I have been told by Brownhills that the kitchen tap microswitch is faulty on my 2008 Hymer Van 522 and that the complete tap will have to be replaced at a cost of £130 plus fitting and vat, over £200 in total. Fortunately they didn't have one in stock and as I was a long way from home when I called at their Newark Service Dept, I told them not to order one from Germany, I would arrange that when back home. 
As it is only the switch that is faulty, I am wondering if perhaps that could be replaced without having to replace the whole tap. Would it be relatively easy for a novice like myself to remove and replace? If so, where would I be able to get a replacement? Any advice would be greatly welcome, thanks.


----------



## davesport (Nov 12, 2006)

To answer your question, yes the switches can be replaced. It's straightforward job I've had to do twice now. The switch is probably OK. It'll be the action of the tap that has probably broken the wire outside the switch. Give me half an hour & I'll have a look for the posts I've done on this & the supplier who sold me the spare switches.

OK, the switches I bought were from 
Here

The post I did wouldn't really be of any assistance to you.

Mine's the Reich Trend mixer tap. The switch could possibly be fitted in situ, but I removed mine as there was an obvious point where the tap was pinching the wires. IE the same thing was going to happen again. To dismantle; Unscrew the operating lever from the tap. This will release the small plastic cover from the tap. Unscrew the small philips head screw holding the white plastic thingy  in place. Take out the thingy & the switch will be inside it & free to come out. The wires will disappear down through the tap into the wiring loom below the sink. You'll have to remove the crimps to pull the wires through the tap.

As the Haynes manual states. "Assembly is the reverse of dismantling procedure"

Good luck. It's an easy job & asking £200 quid plus is taking the biscuit IMO.

D.


----------



## Martinlay (Jul 16, 2008)

Grateful thanks Dave for all the very useful info. I shall have a go following your instructions to remove the microswitch tomorrow.
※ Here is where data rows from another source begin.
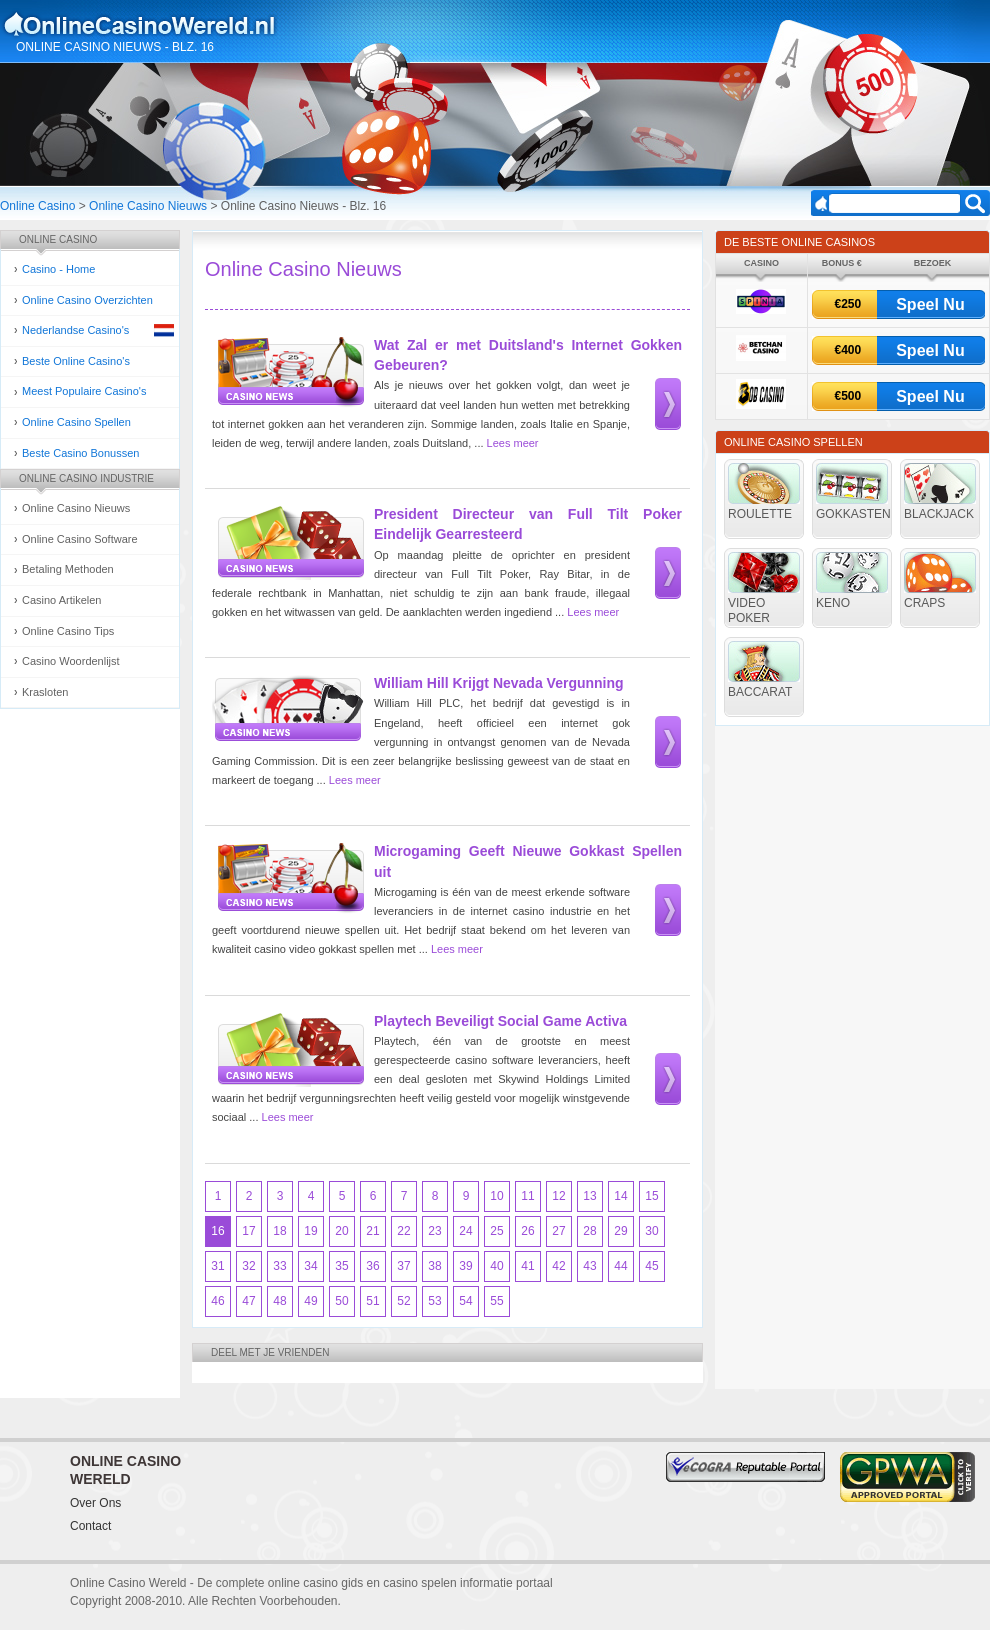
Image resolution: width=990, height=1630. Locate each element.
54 (465, 1301)
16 (217, 1231)
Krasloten (45, 692)
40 (496, 1266)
Incidentally, the website you linked me to also sells the complete tap for £76, almost half the Brownhills price, so if all else fails......!


----------



## dinger (Jul 30, 2007)

*taps*

can vouch for Leisureshop direct....good service , no need to pay over the odds.


----------



## bid (Sep 19, 2005)

Hi D. Can you tell me which Haynes manual you are referring to please. 

Thanks


----------



## Martinlay (Jul 16, 2008)

Hi bid 
All Haynes Manuals say that!


----------



## Martinlay (Jul 16, 2008)

Eureka! Following Davesport's instructions above, I have discovered the fault to be one of the wires from the microswitch has been cut by the action of the tap, clearly a design fault. So, at absolutely no cost to me (contrary to Brownhill's quote of £200+) the wire can be soldered together and the tap will be as good as new... until the next time anyway, as I'm certain this is going to be a recurring problem.
So once again muchos gracias Davesport!
:lol: :lol: :lol:


----------